Looks like sensor didn’t send FE package cause the problem. It could be somehow sensor stop streaming.

The camera never stopped streaming (we can query an internal frame counter via i2c). Also, the stream can often be recovered by killing the capture app, waiting a short period of time and then restarting. The camera is a mature, fielded product. We tried multiple cameras on multiple Orin devkits.

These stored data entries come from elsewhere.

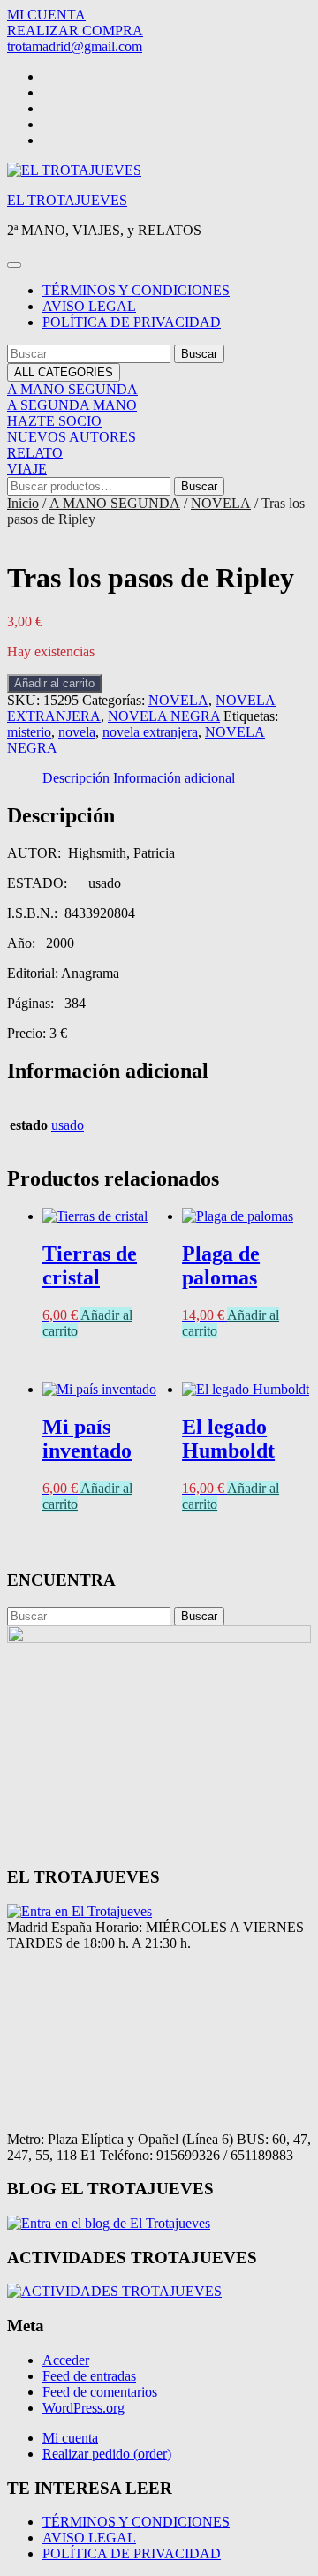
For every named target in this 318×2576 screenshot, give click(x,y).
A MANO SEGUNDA (72, 389)
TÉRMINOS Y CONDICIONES (136, 290)
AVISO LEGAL (89, 306)
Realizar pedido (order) (106, 2453)
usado (67, 1125)
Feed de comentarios (99, 2391)
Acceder (65, 2360)
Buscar (199, 486)
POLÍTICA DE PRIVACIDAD (131, 322)
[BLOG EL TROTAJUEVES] (108, 2223)
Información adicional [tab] (174, 777)
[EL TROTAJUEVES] (79, 1911)
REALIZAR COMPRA (75, 30)
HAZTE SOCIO (54, 420)
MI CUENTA (46, 14)
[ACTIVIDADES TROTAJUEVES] (114, 2291)
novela (76, 731)
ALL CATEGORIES (63, 372)
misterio (29, 731)
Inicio (23, 503)
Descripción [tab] (76, 777)
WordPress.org (83, 2407)
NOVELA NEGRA (164, 716)
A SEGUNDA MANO (72, 405)
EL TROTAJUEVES (67, 200)
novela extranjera (150, 731)
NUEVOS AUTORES (71, 436)
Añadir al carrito (54, 683)
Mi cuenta (70, 2437)
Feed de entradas (89, 2375)
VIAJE (27, 468)
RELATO (35, 452)
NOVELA (221, 503)
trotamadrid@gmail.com (74, 46)
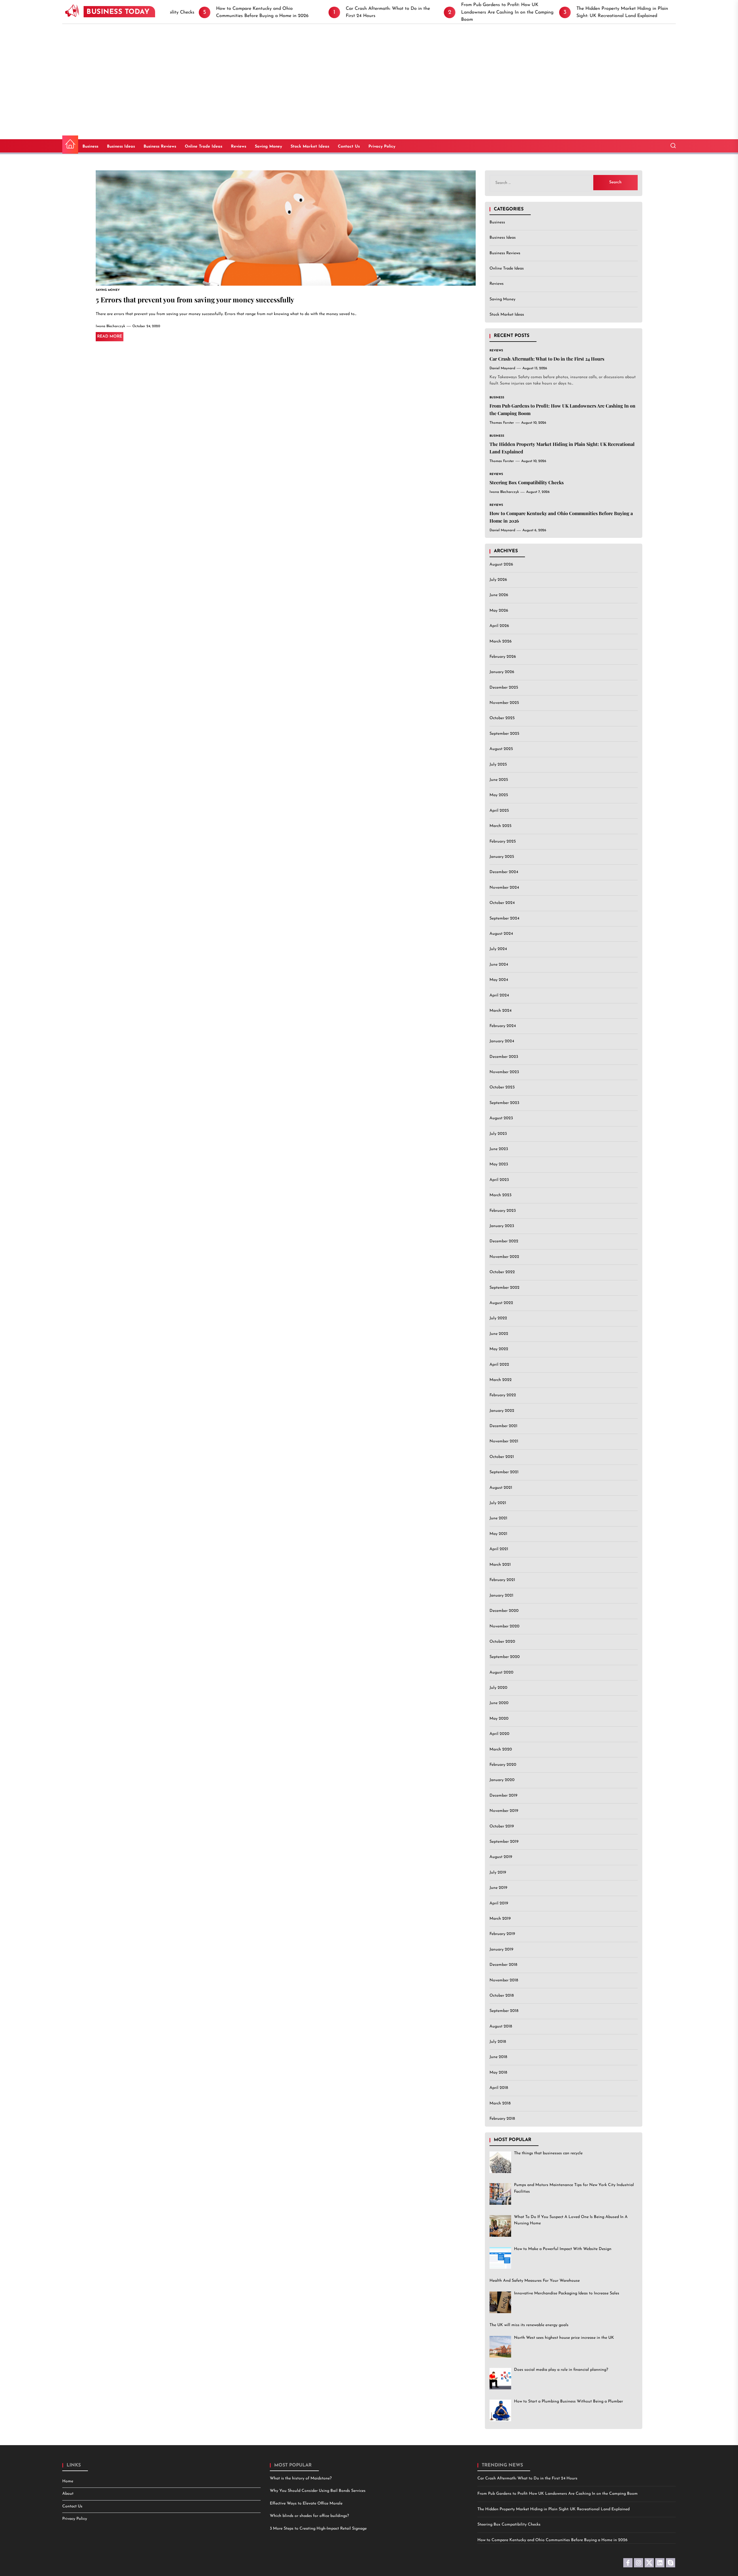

Any ideas on additional debugging information we can collect to find out why the capture stops?

Boost the clocks to try.

sudo su
echo 1 > /sys/kernel/debug/bpmp/debug/clk/vi/mrq_rate_locked
echo 1 > /sys/kernel/debug/bpmp/debug/clk/isp/mrq_rate_locked
echo 1 > /sys/kernel/debug/bpmp/debug/clk/nvcsi/mrq_rate_locked
echo 1 > /sys/kernel/debug/bpmp/debug/clk/emc/mrq_rate_locked
cat /sys/kernel/debug/bpmp/debug/clk/vi/max_rate |tee /sys/kernel/debug/bpmp/debug/clk/vi/rate
cat /sys/kernel/debug/bpmp/debug/clk/isp/max_rate | tee  /sys/kernel/debug/bpmp/debug/clk/isp/rate
cat /sys/kernel/debug/bpmp/debug/clk/nvcsi/max_rate | tee /sys/kernel/debug/bpmp/debug/clk/nvcsi/rate
cat /sys/kernel/debug/bpmp/debug/clk/emc/max_rate | tee /sys/kernel/debug/bpmp/debug/clk/emc/rate

Hi Shane,
Sorry for the delay. I did not see any change in behavior when I boosted the clocks. Is there more information that I could collect (maybe in NVCSI) to see why the stream suddenly stops working?

Current design we checking the trace log for debugging.

How about the MIPI timing parameters, could they be off for Camera 0 because of the lanes swaps?